** Data for this task **
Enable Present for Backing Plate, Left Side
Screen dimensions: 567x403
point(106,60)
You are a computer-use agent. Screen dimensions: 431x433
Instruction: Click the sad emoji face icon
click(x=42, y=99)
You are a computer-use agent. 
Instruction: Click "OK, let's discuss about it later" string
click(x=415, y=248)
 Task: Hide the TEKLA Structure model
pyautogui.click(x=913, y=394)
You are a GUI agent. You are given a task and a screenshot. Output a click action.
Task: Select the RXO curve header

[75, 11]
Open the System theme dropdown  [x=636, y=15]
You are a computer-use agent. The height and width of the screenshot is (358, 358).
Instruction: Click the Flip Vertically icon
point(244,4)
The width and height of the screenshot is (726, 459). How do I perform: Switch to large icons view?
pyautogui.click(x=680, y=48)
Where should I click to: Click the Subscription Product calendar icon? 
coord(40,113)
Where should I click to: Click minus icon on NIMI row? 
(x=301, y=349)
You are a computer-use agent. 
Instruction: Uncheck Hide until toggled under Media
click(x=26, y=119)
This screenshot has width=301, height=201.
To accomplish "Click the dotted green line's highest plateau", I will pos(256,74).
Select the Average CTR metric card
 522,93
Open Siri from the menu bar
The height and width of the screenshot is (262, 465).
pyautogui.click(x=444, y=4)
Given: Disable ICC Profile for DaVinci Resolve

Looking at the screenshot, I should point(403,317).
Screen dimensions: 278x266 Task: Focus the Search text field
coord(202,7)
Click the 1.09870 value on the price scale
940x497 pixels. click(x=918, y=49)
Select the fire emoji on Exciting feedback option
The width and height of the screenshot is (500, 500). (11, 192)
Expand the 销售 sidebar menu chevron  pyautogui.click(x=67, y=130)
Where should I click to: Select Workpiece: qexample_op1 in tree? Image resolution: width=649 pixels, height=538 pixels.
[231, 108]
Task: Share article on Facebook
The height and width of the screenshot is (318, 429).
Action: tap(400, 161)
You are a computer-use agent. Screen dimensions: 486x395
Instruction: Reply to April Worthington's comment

** Problem details **
Return all of the listing above exactly, leaving nothing out.

** Task solution **
Enable Present for Backing Plate, Left Side
Screen dimensions: 567x403
point(106,60)
You are a computer-use agent. Screen dimensions: 431x433
Instruction: Click the sad emoji face icon
click(x=42, y=99)
You are a computer-use agent. 
Instruction: Click "OK, let's discuss about it later" string
click(x=415, y=248)
 Task: Hide the TEKLA Structure model
pyautogui.click(x=913, y=394)
You are a GUI agent. You are given a task and a screenshot. Output a click action.
Task: Select the RXO curve header

[75, 11]
Open the System theme dropdown  [x=636, y=15]
You are a computer-use agent. The height and width of the screenshot is (358, 358).
Instruction: Click the Flip Vertically icon
point(244,4)
The width and height of the screenshot is (726, 459). How do I perform: Switch to large icons view?
pyautogui.click(x=680, y=48)
Where should I click to: Click the Subscription Product calendar icon? 
coord(40,113)
Where should I click to: Click minus icon on NIMI row? 
(x=301, y=349)
You are a computer-use agent. 
Instruction: Uncheck Hide until toggled under Media
click(x=26, y=119)
This screenshot has width=301, height=201.
To accomplish "Click the dotted green line's highest plateau", I will pos(256,74).
Select the Average CTR metric card
 522,93
Open Siri from the menu bar
The height and width of the screenshot is (262, 465).
pyautogui.click(x=444, y=4)
Given: Disable ICC Profile for DaVinci Resolve

Looking at the screenshot, I should point(403,317).
Screen dimensions: 278x266 Task: Focus the Search text field
coord(202,7)
Click the 1.09870 value on the price scale
940x497 pixels. click(x=918, y=49)
Select the fire emoji on Exciting feedback option
The width and height of the screenshot is (500, 500). (11, 192)
Expand the 销售 sidebar menu chevron  pyautogui.click(x=67, y=130)
Where should I click to: Select Workpiece: qexample_op1 in tree? Image resolution: width=649 pixels, height=538 pixels.
[231, 108]
Task: Share article on Facebook
The height and width of the screenshot is (318, 429).
Action: tap(400, 161)
You are a computer-use agent. Screen dimensions: 486x395
Instruction: Reply to April Worthington's comment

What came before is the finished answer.